J'attaque l'analyse logique et grammaticale encadré par les deux petits roberts de Sonia (noms communs et noms propres… heuu vous pensiez à quoi ?). Frédéric Dard dynamite la langue française comme un certain Rabelais. La collection San-Antonio représente la méthode Assimil ultime de l'argot. Historiquement, l'argot permettait aux malandrins et brigands de communiquer secrètement en un temps ou le portable jetable n'existait pas !! (Le Deblocnot : un puits de culture). L'astuce de l'écrivain consiste à les saupoudrer dans le flot des phrases en langage humain de base, de façon à nous faciliter la transposition en mots usuels. Question figures de style, voilà le tsunami : les métaphores de quelques mots à une page. Parfois longuettes mais d'une imagination folle. Les noms des personnages regorgent de calembours rigolos ou vaseux. Le récit butine de la blague carambar à la vanne de collégien en passant par la diatribe philosophique maltraitée. Comme Ferré, Frédéric Dard (ils se connaissaient) honnit la prose qui rampe vers le rince-doigt. Dernier détail, les péripéties prennent la forme d'un récit sous la plume du commissaire himself. De fait, toutes les répliques sont suivies d'une apposition comme "ajoutais-je", "précisais-je", ou encore "demandé-je" : un artifice et même une faute d'accord volontaire qui exige un accent pour satisfaire la liaison. On ne trouve cette formulation que chez S.A. pour épicer les dialogues et faire précieux…

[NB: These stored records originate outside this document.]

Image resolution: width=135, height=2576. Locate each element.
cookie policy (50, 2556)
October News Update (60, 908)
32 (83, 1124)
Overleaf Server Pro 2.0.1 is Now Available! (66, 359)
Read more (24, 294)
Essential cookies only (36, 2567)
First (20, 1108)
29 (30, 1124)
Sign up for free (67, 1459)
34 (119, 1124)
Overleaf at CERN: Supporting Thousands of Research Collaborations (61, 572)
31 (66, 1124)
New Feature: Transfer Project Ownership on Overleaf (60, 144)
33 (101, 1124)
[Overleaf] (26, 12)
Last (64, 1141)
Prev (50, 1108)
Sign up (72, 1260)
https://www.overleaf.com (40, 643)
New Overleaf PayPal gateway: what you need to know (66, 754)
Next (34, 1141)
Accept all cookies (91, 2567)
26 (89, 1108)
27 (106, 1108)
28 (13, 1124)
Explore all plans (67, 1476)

On pourra détester ce style parfois grivois, on adorera ou, le plus souvent, on lira une de ces histoires sans queue ni tête mais avec beaucoup de tétons. 175 volumes à la suite peuvent saouler la tête par les redites à l'instar de l'écoute en continue des 555 sonates de Scarlatti pour lorgner vers mes chroniques habituelles. Une dizaine, c'est cool, mais plus, on coule dans la pioncette…

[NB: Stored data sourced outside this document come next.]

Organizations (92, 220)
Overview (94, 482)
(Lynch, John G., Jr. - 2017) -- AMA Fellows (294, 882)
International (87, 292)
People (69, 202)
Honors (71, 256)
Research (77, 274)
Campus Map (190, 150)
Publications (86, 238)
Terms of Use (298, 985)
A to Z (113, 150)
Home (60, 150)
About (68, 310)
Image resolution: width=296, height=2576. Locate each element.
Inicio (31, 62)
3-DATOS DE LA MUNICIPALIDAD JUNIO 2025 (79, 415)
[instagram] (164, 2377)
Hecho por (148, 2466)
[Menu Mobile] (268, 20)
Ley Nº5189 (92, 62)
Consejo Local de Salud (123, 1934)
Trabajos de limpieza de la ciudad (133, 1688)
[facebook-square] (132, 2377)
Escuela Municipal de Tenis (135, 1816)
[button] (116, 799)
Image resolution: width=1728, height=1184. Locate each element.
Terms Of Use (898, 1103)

Une seconde lecture avec le titre "Tout le plaisir est pour moi" : S.A. a une nuit pour prouver qu'un gars devant être raccourci à l'aube est innocent. Problème le condamné s'accroche à sa culpabilité… Bizarre et toujours rigolo.

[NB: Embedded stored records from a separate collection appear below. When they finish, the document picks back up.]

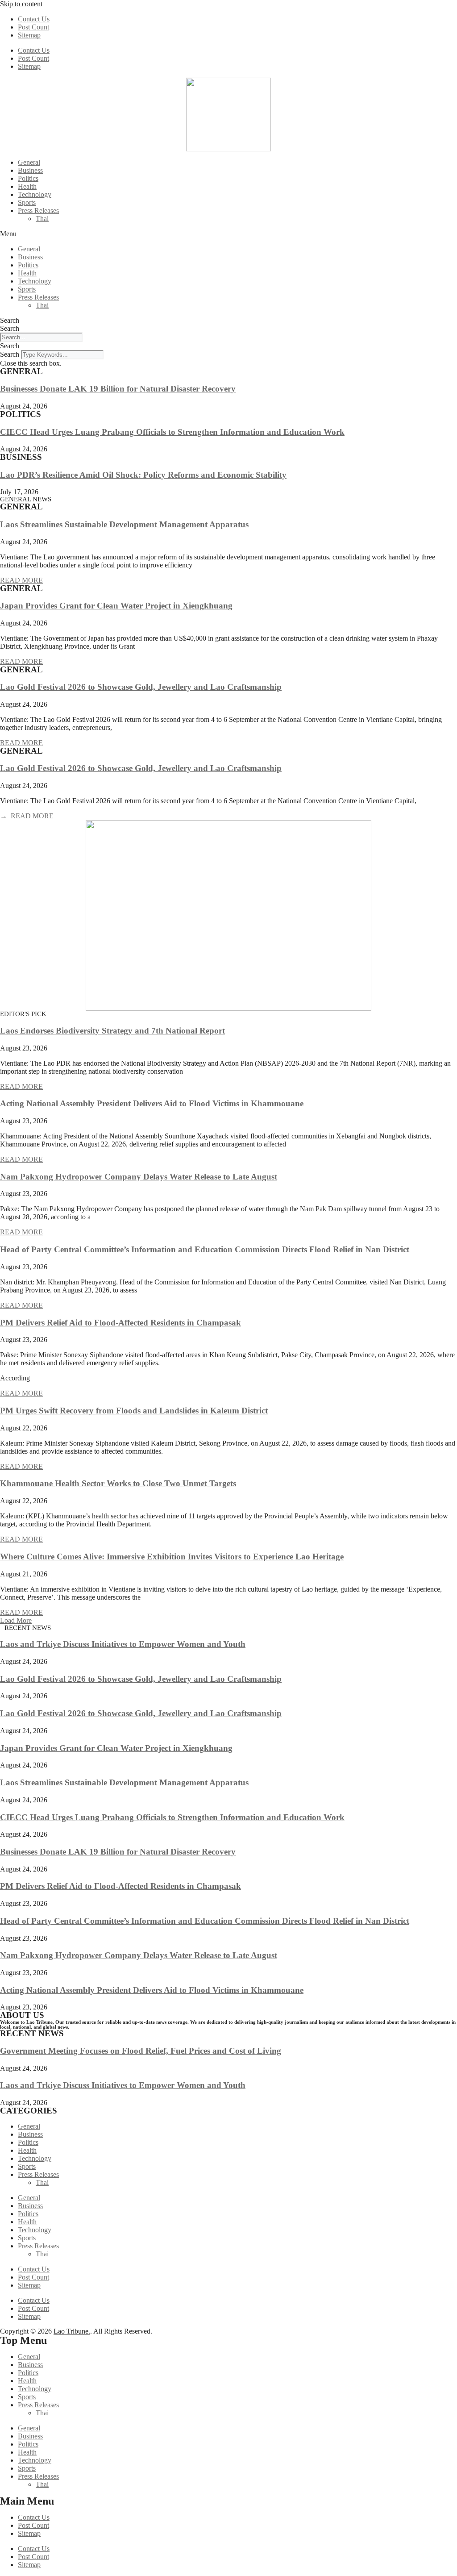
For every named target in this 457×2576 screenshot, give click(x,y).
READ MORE (21, 580)
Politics (28, 178)
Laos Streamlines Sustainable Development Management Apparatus (124, 524)
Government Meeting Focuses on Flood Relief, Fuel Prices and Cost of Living (140, 2050)
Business (30, 170)
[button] (228, 234)
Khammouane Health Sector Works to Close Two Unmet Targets (118, 1483)
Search (9, 320)
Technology (34, 194)
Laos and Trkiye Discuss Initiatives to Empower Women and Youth (122, 1644)
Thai (42, 218)
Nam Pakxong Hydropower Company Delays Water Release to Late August (138, 1176)
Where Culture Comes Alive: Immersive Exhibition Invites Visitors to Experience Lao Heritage (172, 1556)
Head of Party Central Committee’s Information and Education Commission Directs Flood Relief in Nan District (204, 1249)
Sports (27, 202)
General (29, 162)
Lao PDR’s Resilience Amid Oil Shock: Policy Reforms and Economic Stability (143, 474)
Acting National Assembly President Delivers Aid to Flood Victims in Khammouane (151, 1103)
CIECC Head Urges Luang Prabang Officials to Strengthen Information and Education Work (172, 432)
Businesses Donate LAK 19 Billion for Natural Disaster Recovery (118, 388)
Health (27, 186)
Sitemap (29, 35)
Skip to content (21, 4)
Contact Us (34, 19)
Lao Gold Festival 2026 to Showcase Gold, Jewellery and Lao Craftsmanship (141, 687)
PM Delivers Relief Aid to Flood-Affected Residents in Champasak (120, 1322)
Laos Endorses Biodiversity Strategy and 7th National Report (112, 1030)
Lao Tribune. (72, 2331)
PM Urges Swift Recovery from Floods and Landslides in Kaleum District (134, 1410)
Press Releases (38, 210)
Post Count (33, 27)
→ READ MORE (27, 816)
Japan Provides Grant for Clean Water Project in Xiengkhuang (116, 605)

S.A. systématiquement drôle ? À voir. Dans un style sarcastique et cynique inénarrable, Sans-Antonio met en scène des pantins monstrueux qui s'agitent dans leur merdier. Derrière la farce, l'auteur théâtralise des vraies brutes qui portent chic mais assassinent et fricotent des coups tordus dans la plus pure immoralité. Assassins bourgeois ou ratés ambitieux, bien sapés, le petit doigt en l'air pour prédater en beauté. Des guignols détestables une fois la dernière page tournée. Les moches, crasseux et gouailleurs, qui baisent comme des gallinacés, on les aime mieux, jusqu'à souhaiter descendre un petit ballon de rouge avec eux (après avoir essuyé le verre), ne serait-ce que pour participer au concours de vannes et de calembours… Une comédie humaine goguenarde, déjantée, poilante mais un rien misanthrope. Frédéric Dard se foutait d'occuper une place quelconque dans  le best of de la littérature. Il avait raison, c'est à cela que l'on reconnait les écrivains sincères face aux bobos littérateurs du tout Paris. Dans le reportage ajouté à la fin, l'auteur témoigne "en avoir chié" à écrire ses calembredaines. Je veux bien le croire à la fin de ce billet…

Henri Calvin
S.A. au cinoche : Attention, il est illusoire de tenter une approche de la douce folie rédactionnelle de la saga San-Antonio à travers le visionnage des quatre nanars (plutôt navets) tournés pour la toile. Impossible de transposer le feu de Bengale verbal des romans.
Quant aux personnages aux faciès caricaturaux, leur attribuer la tronche d'un acteur connu sera toujours vain. Si pour le sémillant et sexy commissaire, un Gérard Lanvin peut donner illusion, que dire de Depardieu qui reste Depardieu et n'a en rien la bouille de Berurier…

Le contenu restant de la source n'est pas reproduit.